:: DATA SUPPLIED ::
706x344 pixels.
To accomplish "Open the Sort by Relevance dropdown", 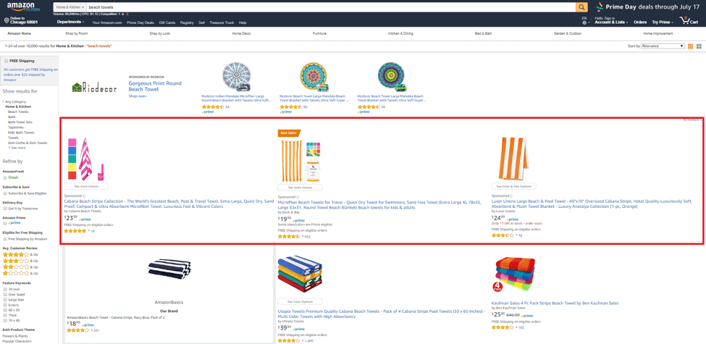I will (663, 46).
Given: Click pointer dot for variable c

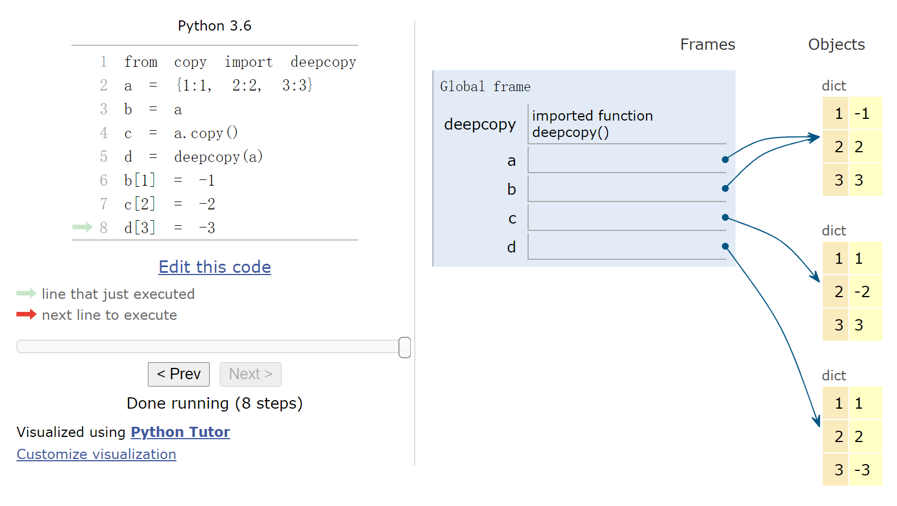Looking at the screenshot, I should 725,217.
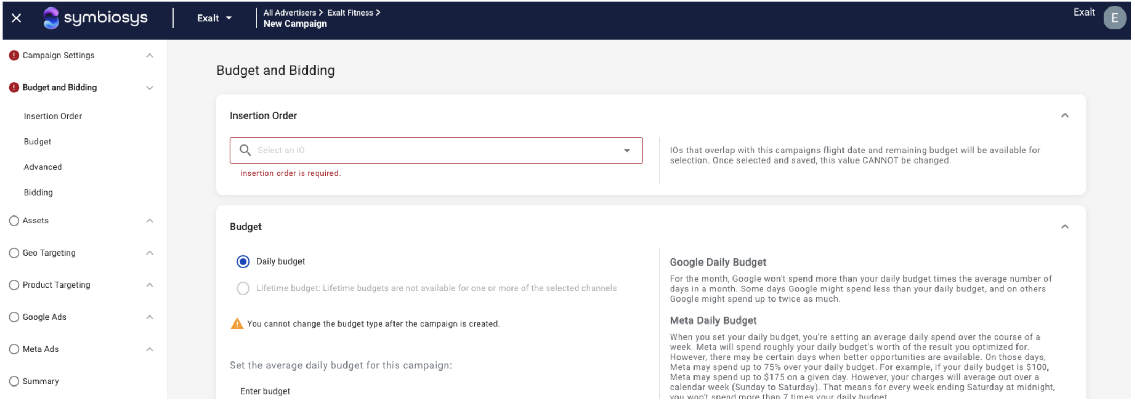This screenshot has width=1135, height=401.
Task: Open the Select an IO dropdown arrow
Action: tap(627, 151)
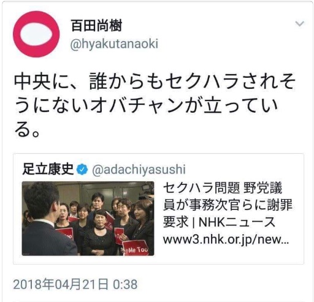Click the NHKニュース title text
314x302 pixels.
pos(237,222)
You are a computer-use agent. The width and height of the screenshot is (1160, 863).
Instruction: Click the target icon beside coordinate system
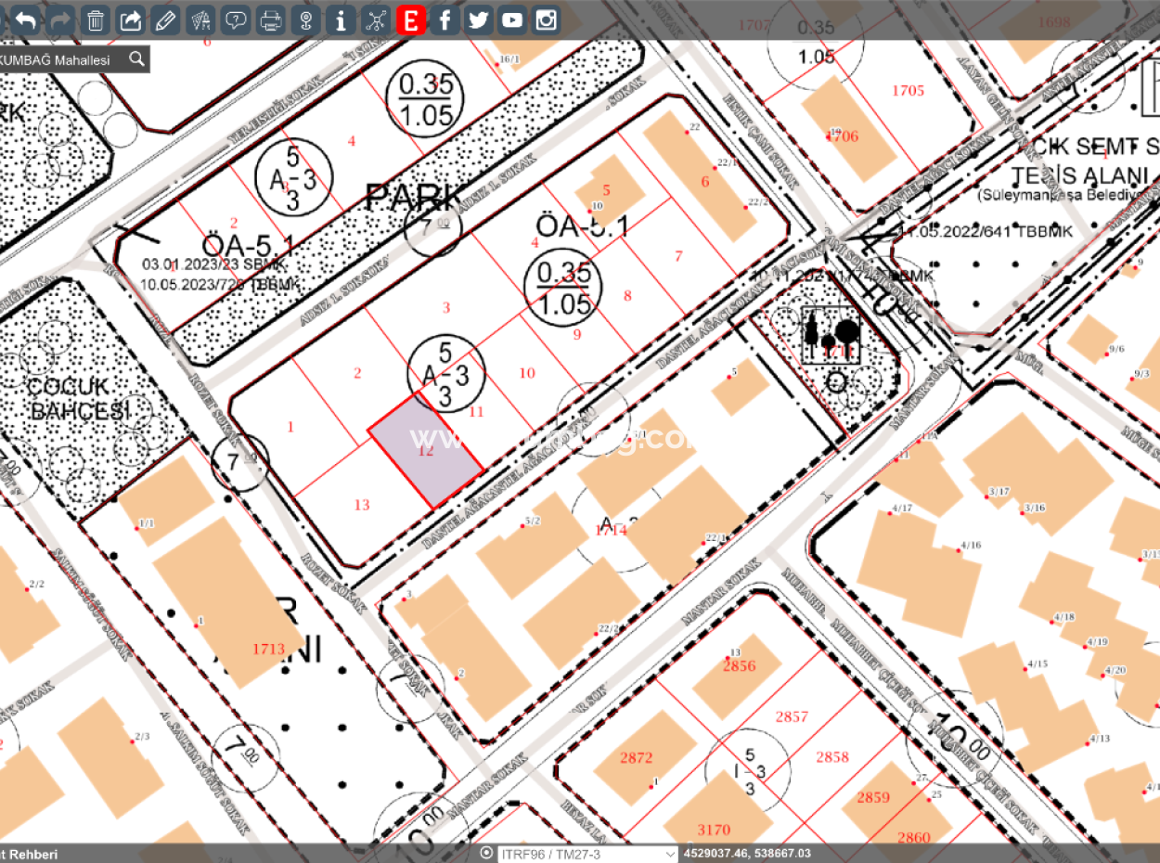(x=486, y=854)
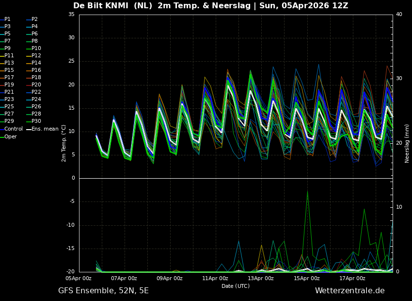Click the 05Apr 00z date tick
The height and width of the screenshot is (301, 412).
[x=79, y=279]
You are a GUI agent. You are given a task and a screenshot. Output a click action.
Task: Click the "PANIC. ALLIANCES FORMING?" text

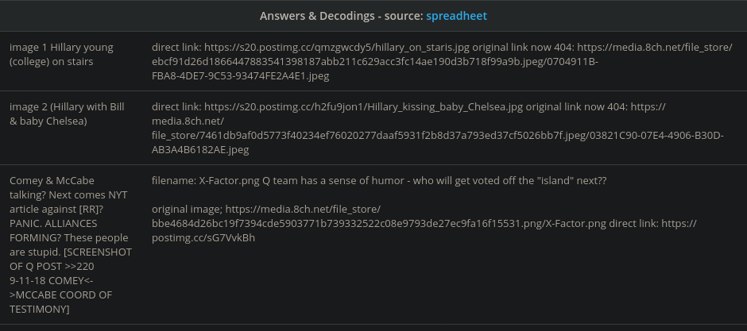click(x=67, y=224)
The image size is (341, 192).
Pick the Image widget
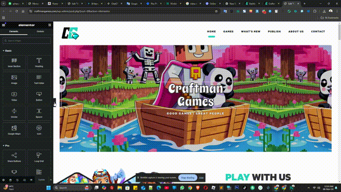tap(14, 79)
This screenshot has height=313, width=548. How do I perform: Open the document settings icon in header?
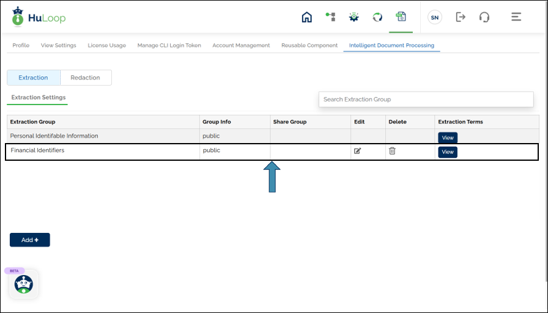click(x=401, y=17)
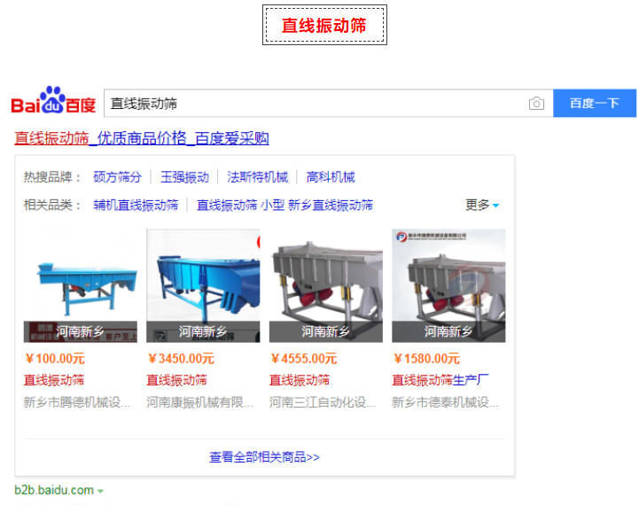Viewport: 639px width, 505px height.
Task: Open the 直线振动筛生产厂 product title
Action: tap(440, 380)
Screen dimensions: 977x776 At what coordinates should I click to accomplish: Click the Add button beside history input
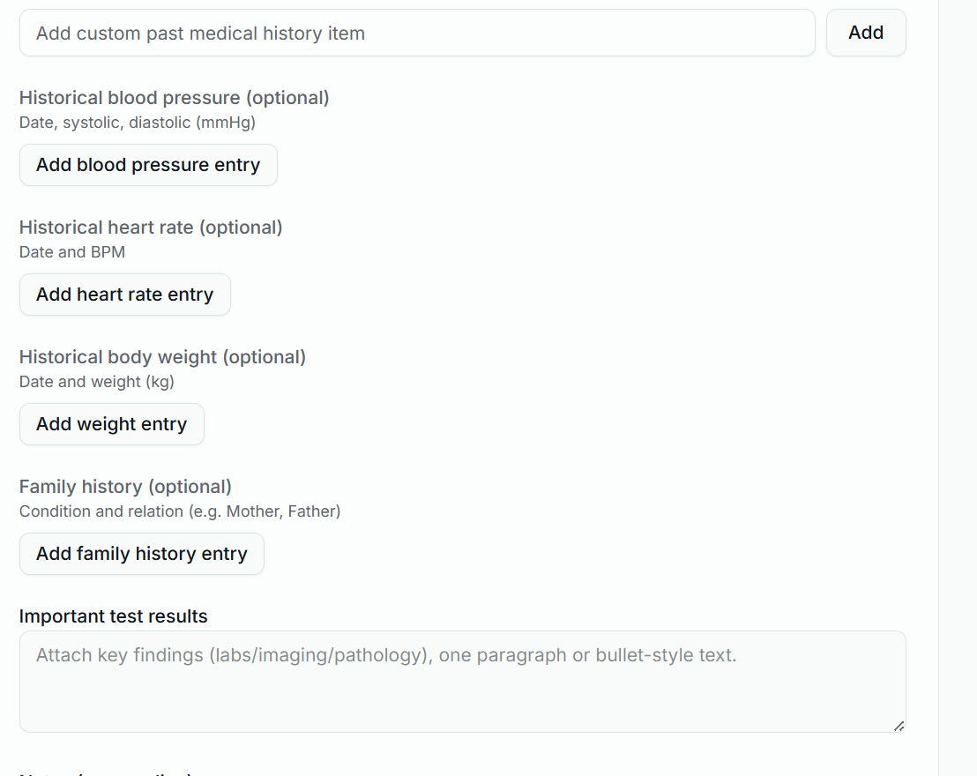(866, 33)
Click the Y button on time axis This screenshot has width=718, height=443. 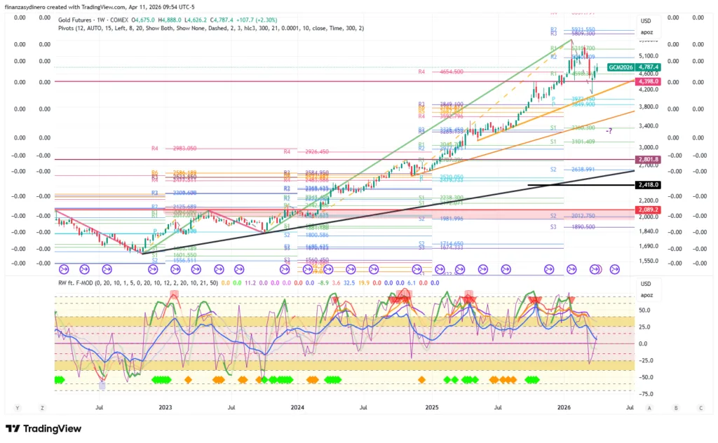17,407
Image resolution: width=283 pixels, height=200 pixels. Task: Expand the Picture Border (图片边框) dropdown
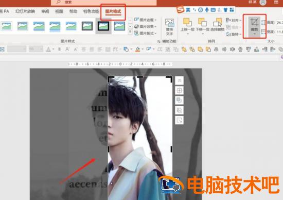click(x=146, y=20)

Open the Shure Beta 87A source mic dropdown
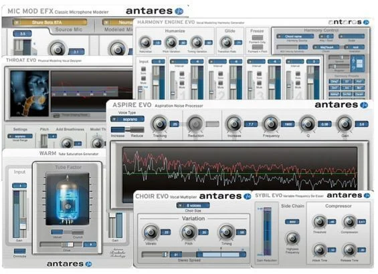click(x=50, y=23)
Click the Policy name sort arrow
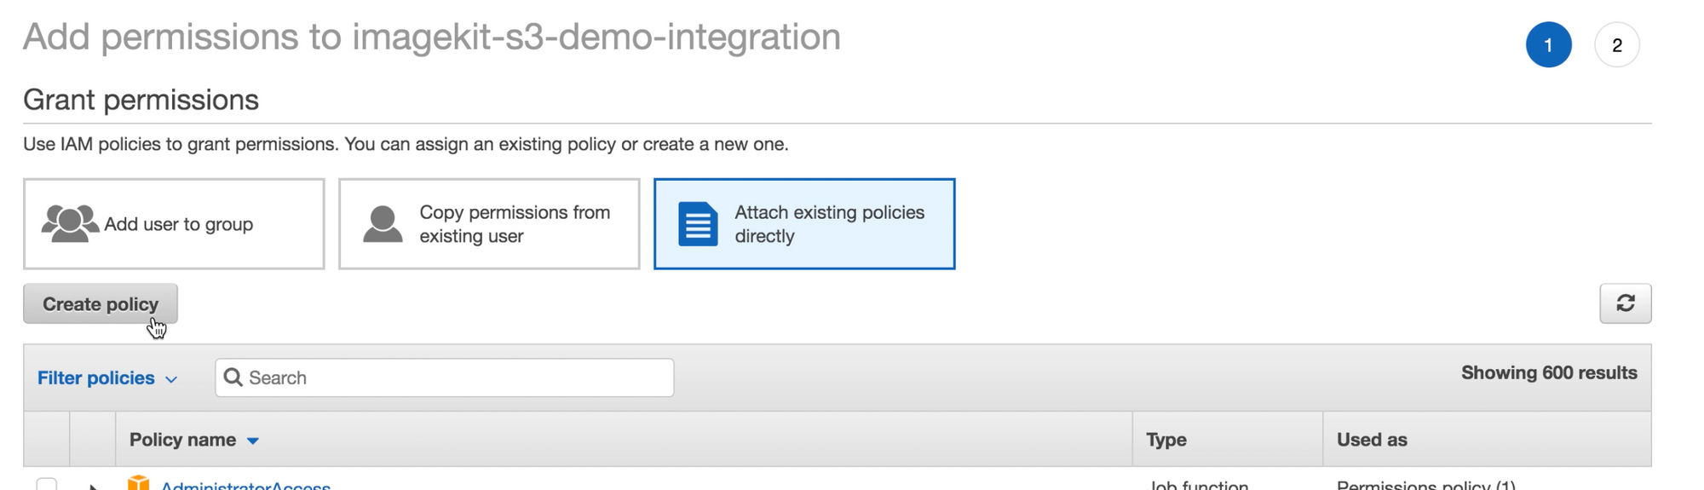1704x490 pixels. click(252, 441)
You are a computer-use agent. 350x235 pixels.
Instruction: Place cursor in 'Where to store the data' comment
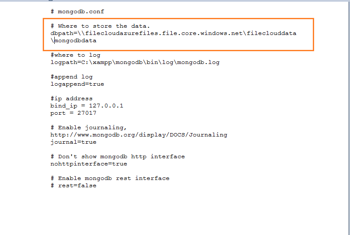click(x=100, y=26)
:::
- **EXERCISE OBJECTIVE**
Pick out, from the lines above, every one that contains the string "agent".

- **COMPLETED TASK**
You are a computer-use agent. The width and height of the screenshot is (1160, 863).
You are a GUI agent. You are given a task and a screenshot. Output a click action.
You are a computer-use agent. 350x235 pixels.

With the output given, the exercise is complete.